Cargill nunca pierde en México. Cuando el precio de la tortilla sube hasta las nubes, gana. Si se importa maíz de Estados Unidos, se beneficia. Si, por el contrario, el cereal se exporta a otras naciones, recibe subvenciones. Cuando se licita el uso, aprovechamiento y explotación de terminales granaderos en puertos, se queda con ellas.

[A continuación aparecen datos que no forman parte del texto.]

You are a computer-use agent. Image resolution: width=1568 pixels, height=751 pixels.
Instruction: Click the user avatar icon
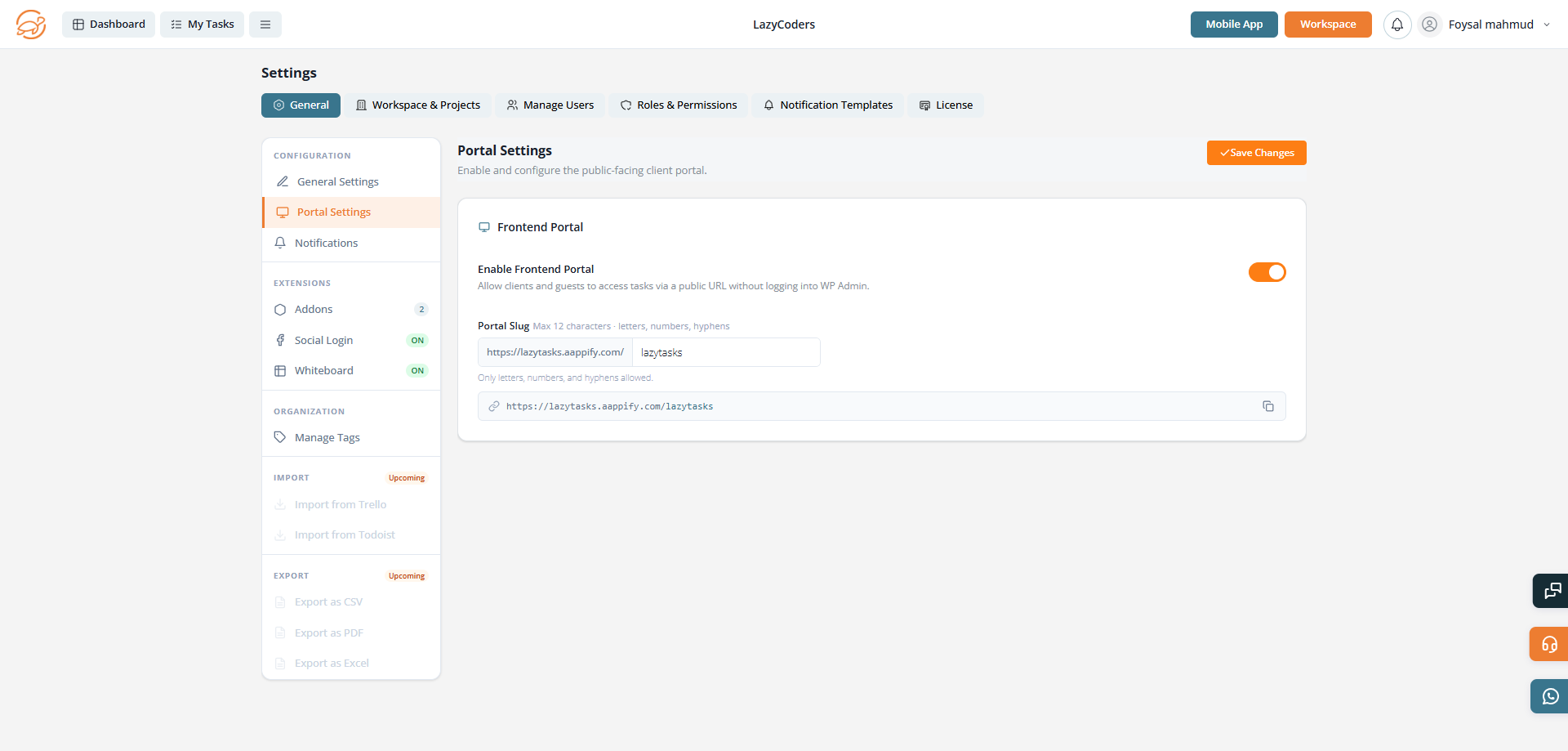click(1429, 25)
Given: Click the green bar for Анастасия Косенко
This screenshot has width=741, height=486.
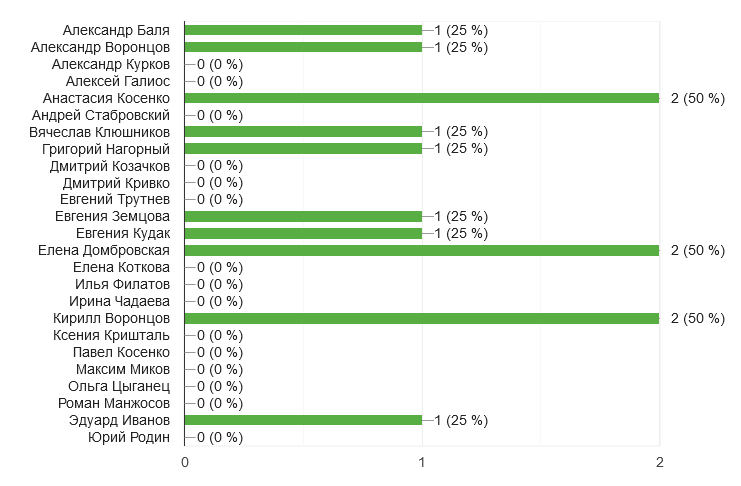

Cargill, fundada hace 140 años, es la segunda empresa privada más grande del mundo. Trabajan para ella 149 mil empleados en 72 países. La revista Fortune la ubica en el lugar 20 de las compañías más importantes del planeta. Se dedica a la compra, procesamiento y distribución de granos y otros productos agropecuarios. Se describe a sí misma en un folleto publicitario como "la harina en su pan, el trigo en sus tallarines, la sal en sus frituras. Somos el maíz de sus tortillas, el chocolate de su postre, el edulcorante de su gaseosa. Somos el aceite de su aderezo y la carne, cerdo o pollo que usted come en la cena. Somos el algodón de su ropa, la terminación de su alfombra y el fertilizante de su campo."
La trasnacional comenzó a tener presencia en México hace más de 80 años, cuando incursionó en operaciones forestales en el noreste. Dos décadas después recuperó sus actividades, ahora en el área agrícola. En 1972 inauguró su primera oficina en territorio nacional con seis empleados. El Tratado de Libre Comercio para América del Norte (TLCAN) primero, y la desaparición de Conasupo abrieron enormes huecos en el mercado nacional de granos que fueron ocupados por el gigante. Desde entonces, su presencia en la agroindustria mexicana es imparable.